One of the greatest technical challenges in the development of gas and oil unconventional reservoirs is the optimization of the horizontal and vertical well spacing. Drainage volume and depletion efficiency around a horizontal lateral are the most important factors in the well spacing decision-making process. Drainage volume around a horizontal well is dependent on the stimulation design/execution and on the petrophysical and textural properties of the reservoir in the near wellbore area. Surveillance data acquired during stimulation (microseismic monitoring and tracers data) and during production (well pressure & interference) are routinely used to estimate the expected drainage area around wellbores. These surveillance measurements have numerous technical and operational limitations such as availability and location of monitoring well, accuracy of velocity model, detection of radioactive tracers away from wellbore, temperature limitation for down hole pressure gauges, etc.

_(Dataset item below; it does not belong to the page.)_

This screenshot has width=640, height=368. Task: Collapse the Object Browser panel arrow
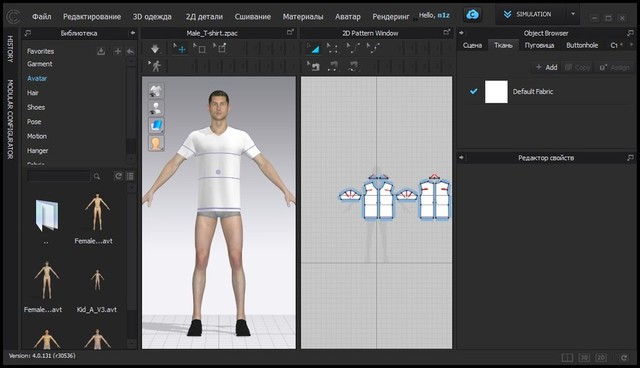(462, 33)
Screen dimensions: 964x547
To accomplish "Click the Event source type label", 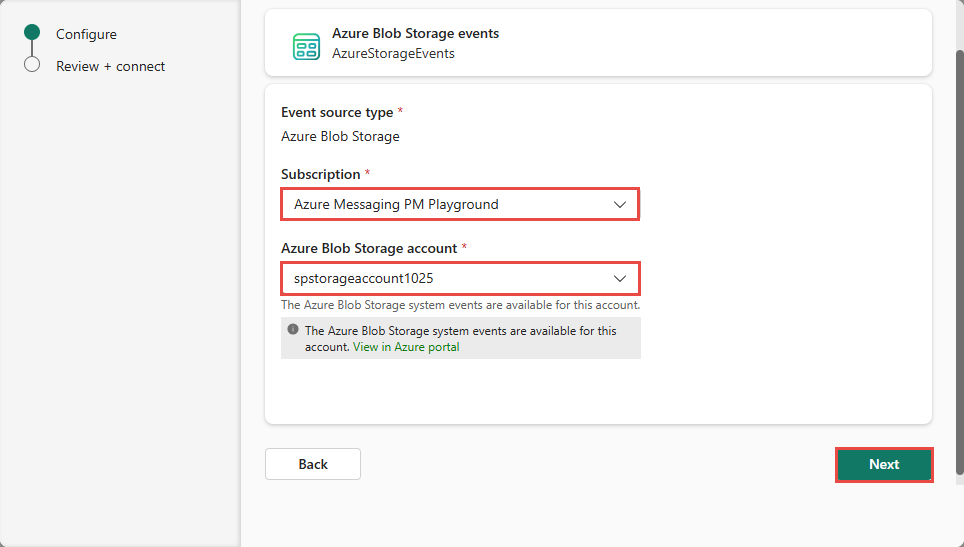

In this study, we show a workflow that can reduce the level of uncertainty in estimating drainage area and depletion zones around wellbores. The workflow consists of: 1) Converting microseismic events into a density volume. 2) Conditioning the density volume by adding surface seismic attributes in zones where higher permeability is to be expected. 3) Conversion of the conditioned density volumes to permeability using rate transient and stimulation drivers such chemical tracers and production logs. 4) The 3D permeability model is fed into a reservoir simulator to match pressure and production history.
Microseismic density volumes are predicted in adjacent boreholes at varying distances from the actual wellbore to create a multiwell density volume using surface seismic attributes and rock property estimates. These volumes are taken into a reservoir simulator to predict expected ultimate recovery, recovery factor and the stimulated area per well.